--- begin Source ---

We won somehow. Not sure we deserved that win, but there we were…
I get that I could have been a lot more detailed in my explanation, but I wasn’t the only idiot there, right? “Don’t get close enough to see its eyes” is the logical choice, right?
There’s a reason that all the best plans involve salt shakers and ketchup bottles and what not. That positioning info is critical!
Is that tortoise swimming?
He was introduced as “Brick the giant snapping turtle.”
https://www.handbookofheroes.com/archives/comic/setting-up-the-charge
I can’t help it if Laurel doesn’t know her Chelonoidis from Chelydridae.
Certain members in my group (including me), may have been banned from casting Obscuring Mist at one point or another. Turns out both the party and the GM REALLY hate having to constantly roll miss chance for everything.
I know that feel, bro:
https://www.handbookofheroes.com/archives/comic/frustration
Once to simulate how the party could only scream things at each other we stand up from the table and got to other parts out of the room and we just screamed things at each other while keeping a hazy map of the encounter on our head. It halted the encounter to a crawl but it was so funny having to loose turn relieving messages between us 😀
Lol. Do you play in a warehouse? Why not just use a normal speaking volume? Were you trying to simulate shouting over the sound of battle?
With different people on different rooms we needed to shout a lot 🙂
Not gonna’ lie, I am not a fan of the miss mechanics in D20. That’s a nice Natural 20 you rolled there. Be a shame if something… happened to it. Oh, you rolled a 19 on your minor concealment miss chance, WHOOPSIE DOODLE!
I use fog for dramatic effect. I try very hard to avoid concealment in fights after playing through Owlcat’s Kingmaker where concealment mechanics are as overused as a pokemon in the battle meta. They are so prevalent I’ve considered restarting the game and making sure everyone takes Blindfight.
Putting that aside, fog is great is to add some mystery to the table. In my R20 game, I use darkness in this fashion. The unspoken rule is if you can see it, you can target it. A handful of very specific enemies have concealment effects, and if someone casts a spell that grants concealment, we’re all going to deal with it. Overall… I find it’s the best solution.
Otherwise all your fighty and shooty types will be wholly well justified in cussing you out for fielding enemies that make certain specific builds and feat choices near mandatory.
I’d rather play off the very rare enemy that has that effect and just do what I can to separate them from the common encounters. Make a memorable warp stalking badguy.
One of Pathfinder Second Edition’s virtues is that it instructs you to roll the concealment check before the attack roll, so at least you never know that you would have rolled a 20.

--- end Source ---
--- begin Given information ---

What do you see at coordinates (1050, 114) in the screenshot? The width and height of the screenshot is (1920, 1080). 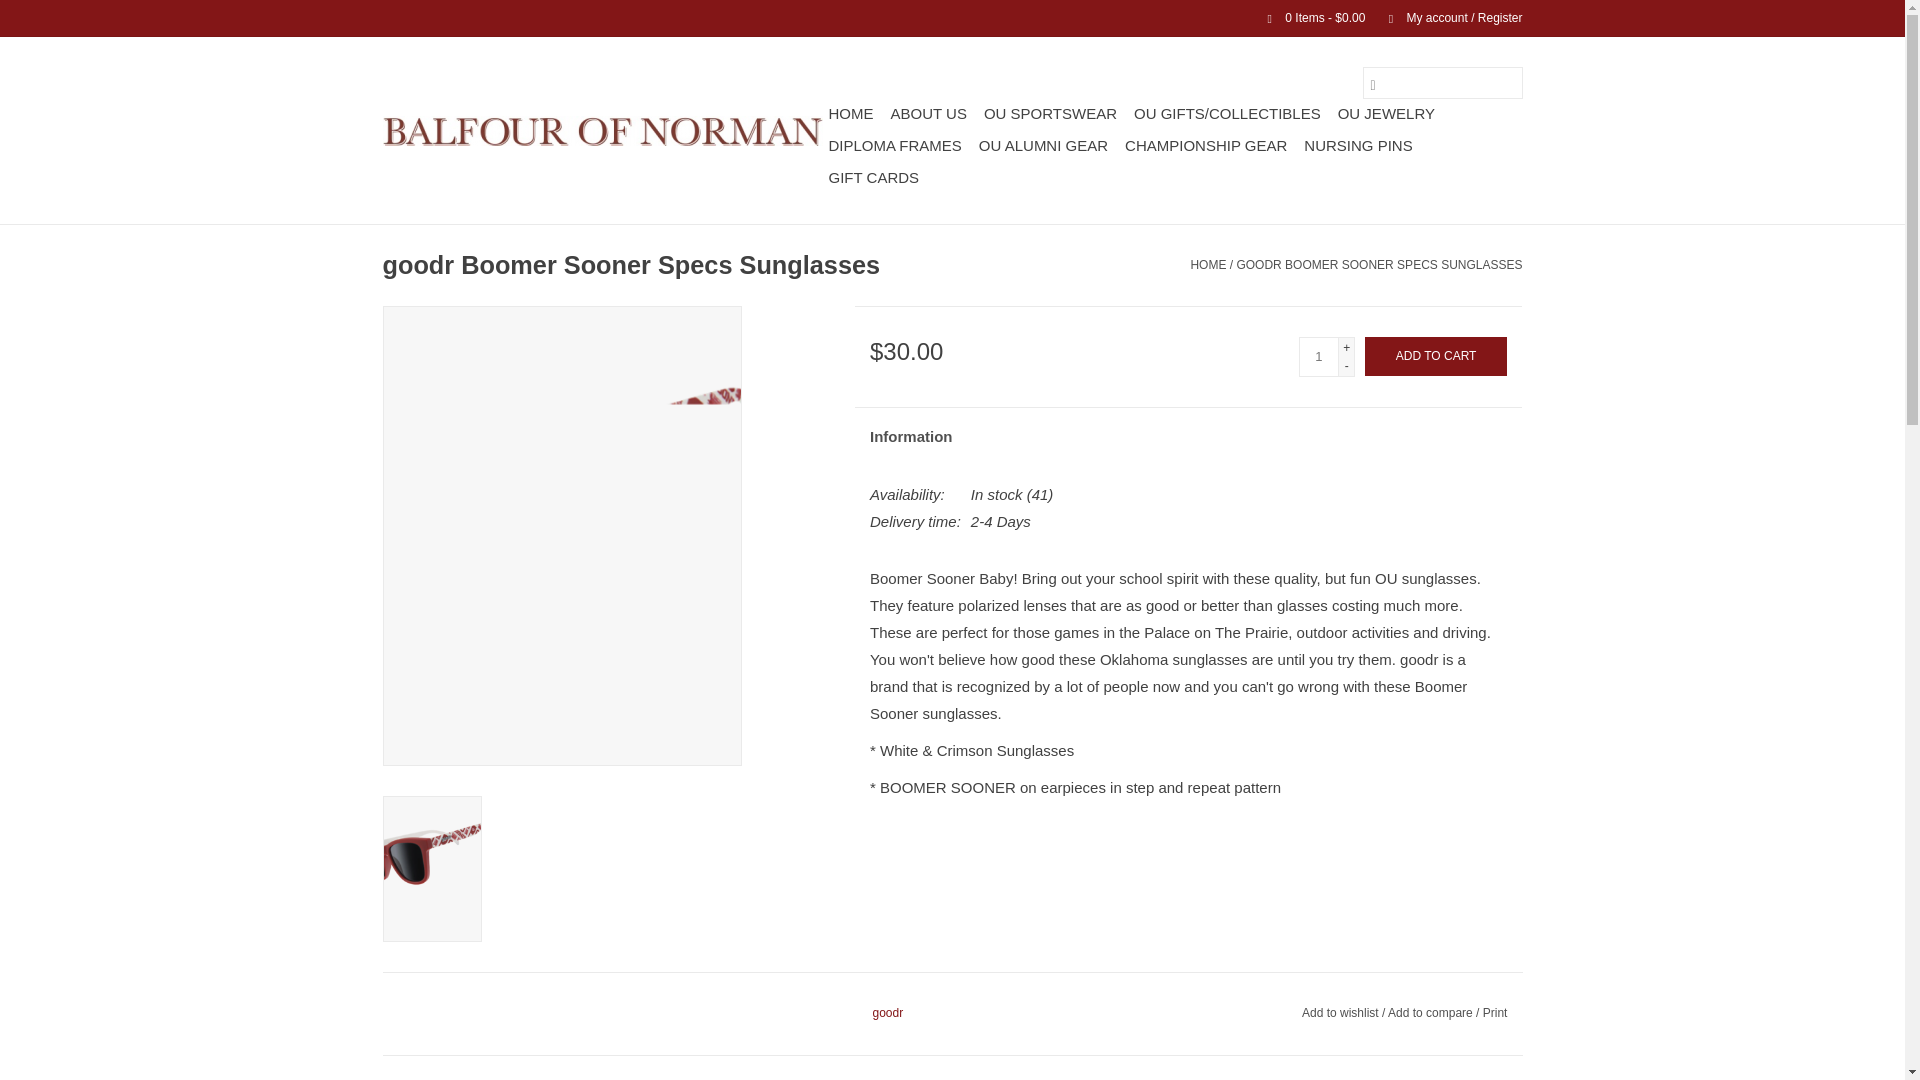 I see `OU Sportswear` at bounding box center [1050, 114].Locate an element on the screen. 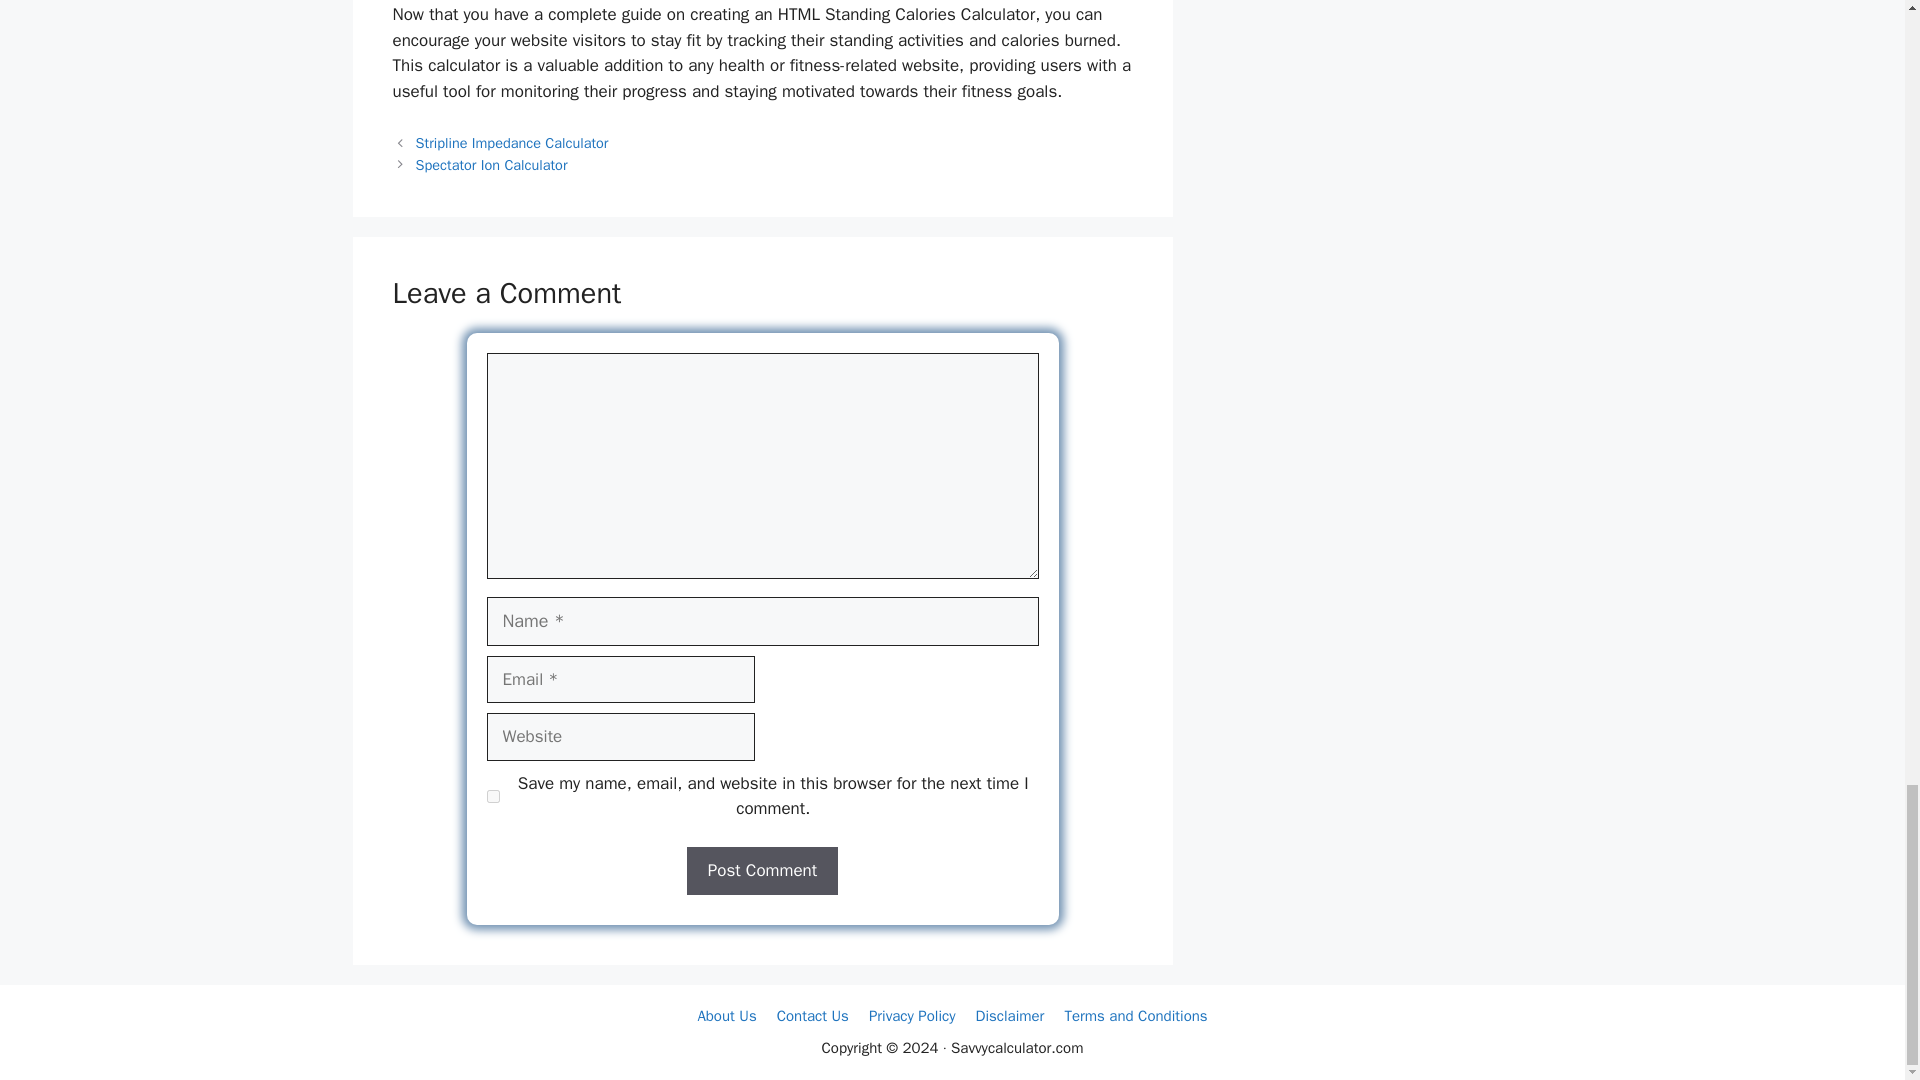  Post Comment is located at coordinates (762, 870).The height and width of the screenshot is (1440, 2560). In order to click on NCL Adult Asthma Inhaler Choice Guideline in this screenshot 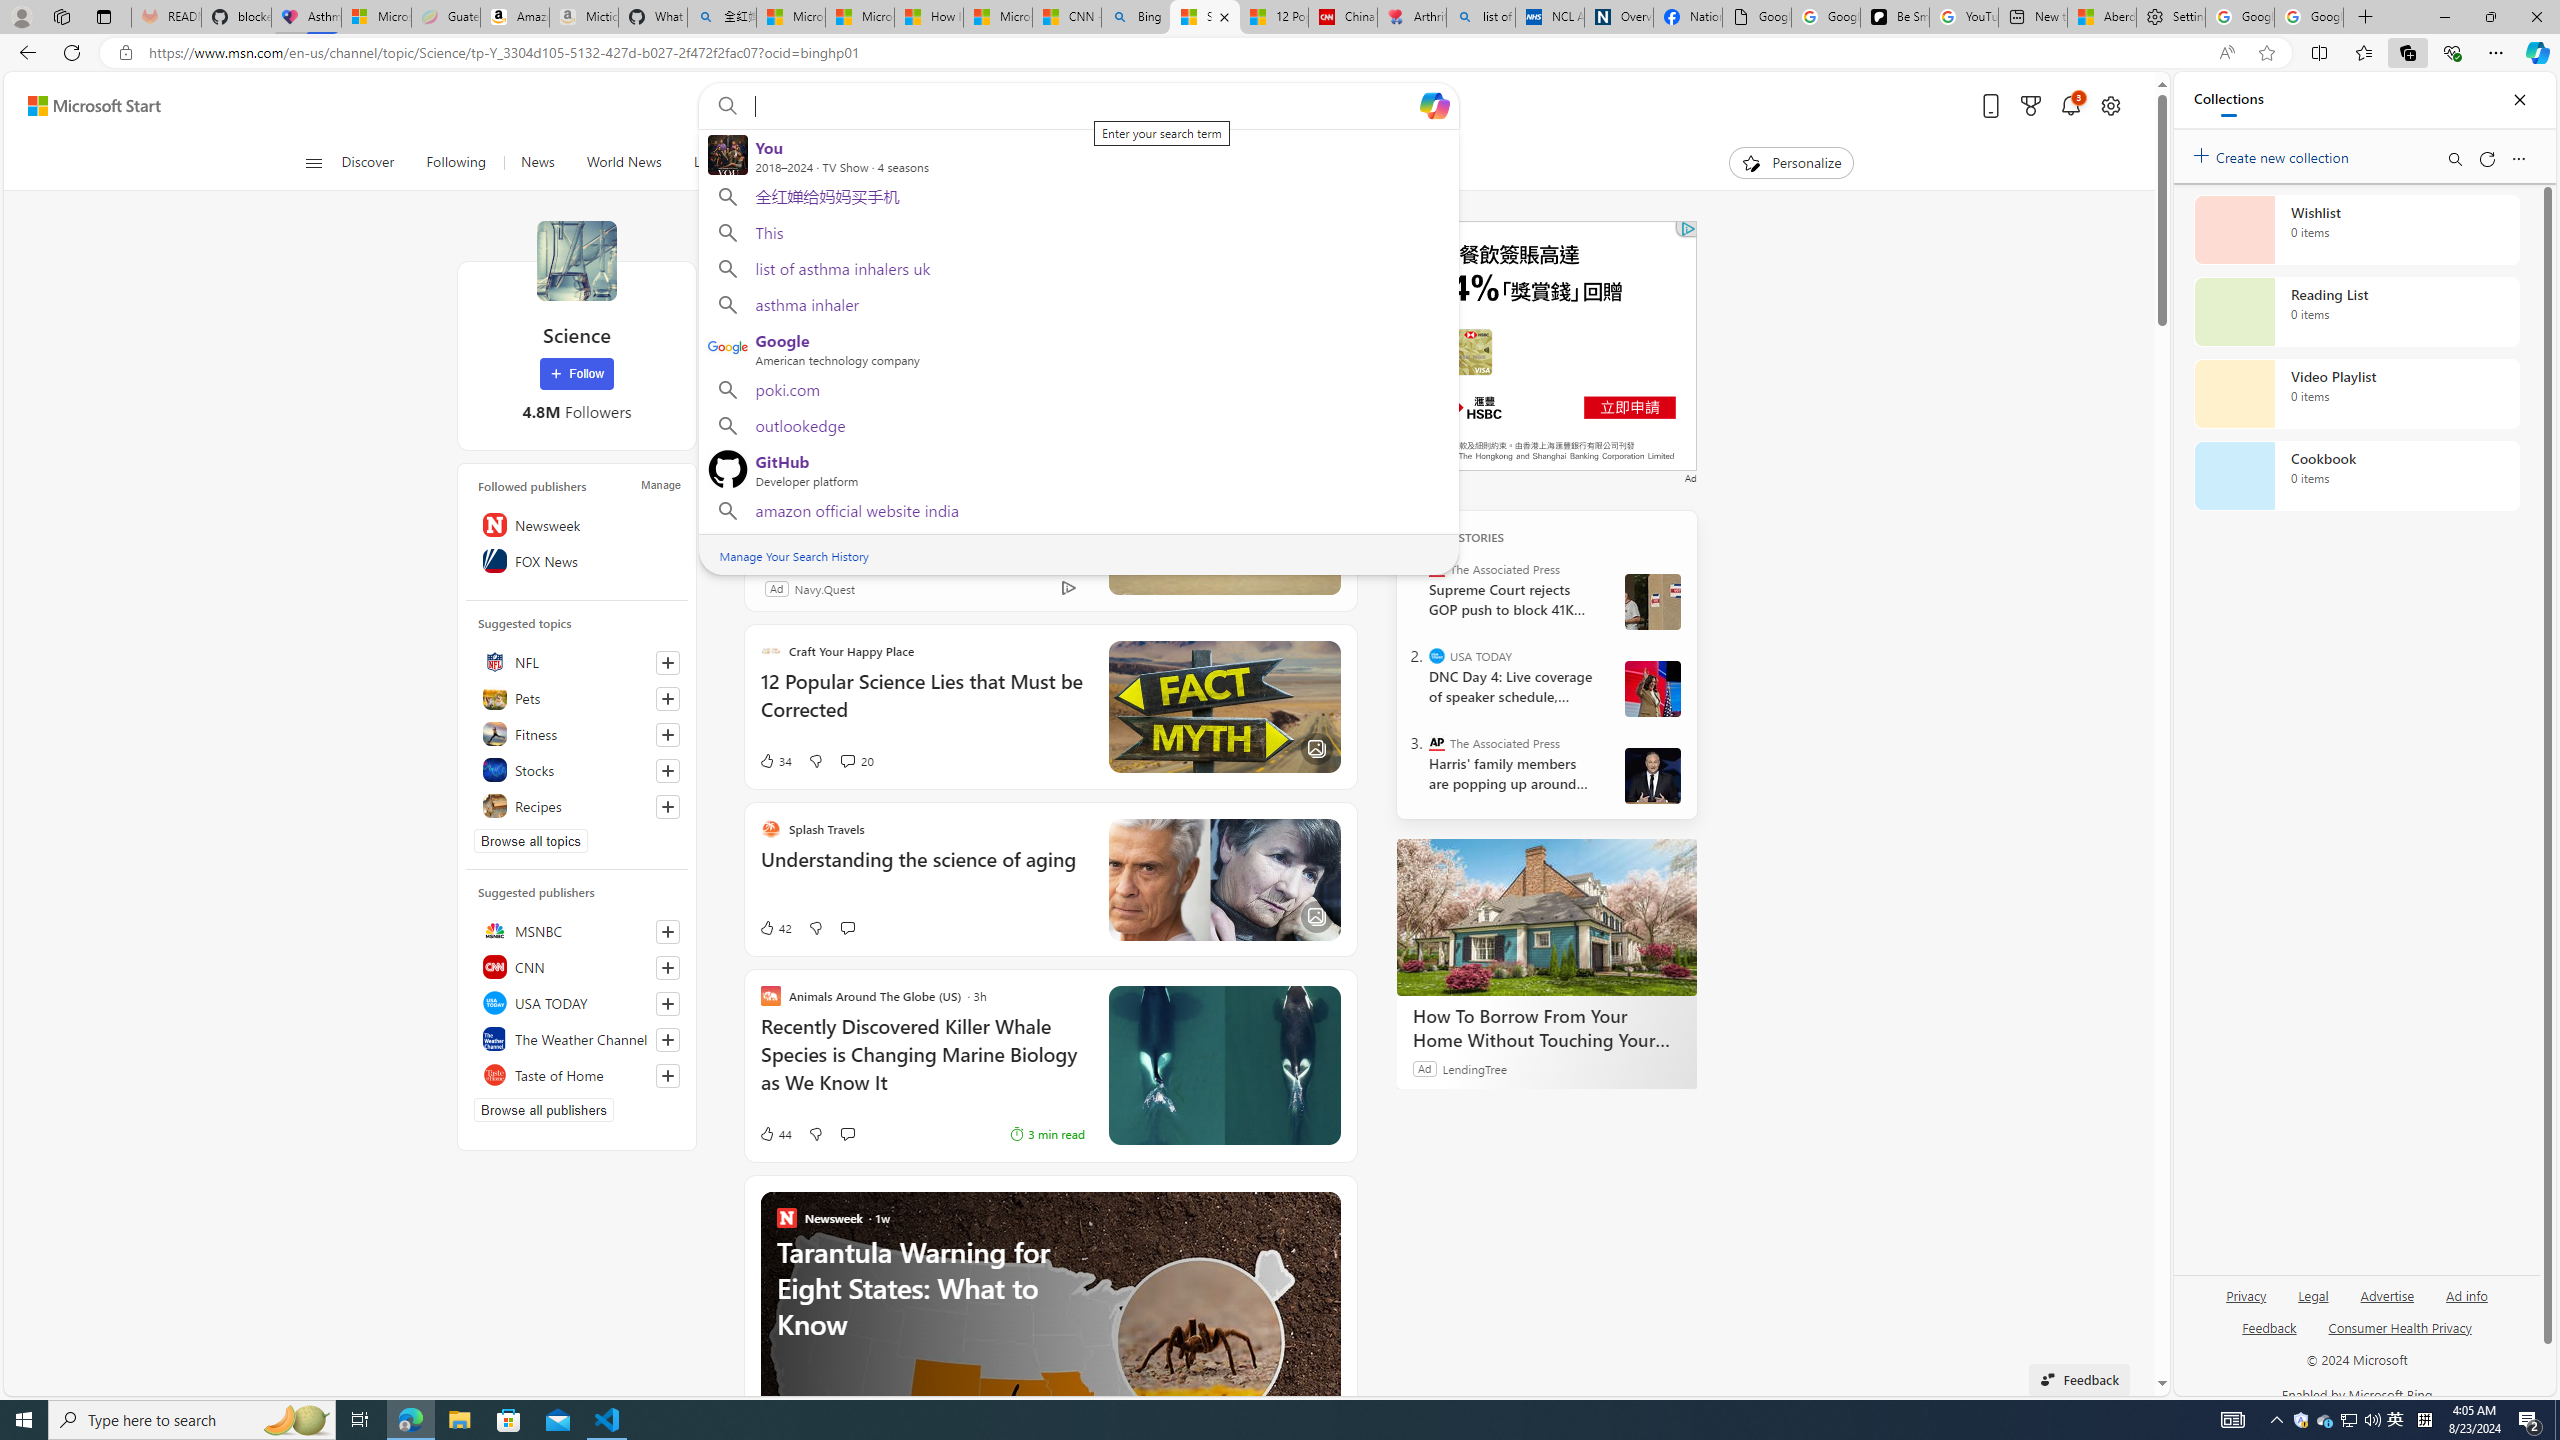, I will do `click(1550, 17)`.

--- end Given information ---

Required work:
A – Copy from the comment thread the part that opens with the words containing "Putting that aside, fog" and closes with "the best solution.".
B – According to the comment thread, what does Pathfinder Second Edition instruct players to roll before the attack roll?

Task solutions:
A –
Putting that aside, fog is great is to add some mystery to the table. In my R20 game, I use darkness in this fashion. The unspoken rule is if you can see it, you can target it. A handful of very specific enemies have concealment effects, and if someone casts a spell that grants concealment, we’re all going to deal with it. Overall… I find it’s the best solution.

B – The concealment check.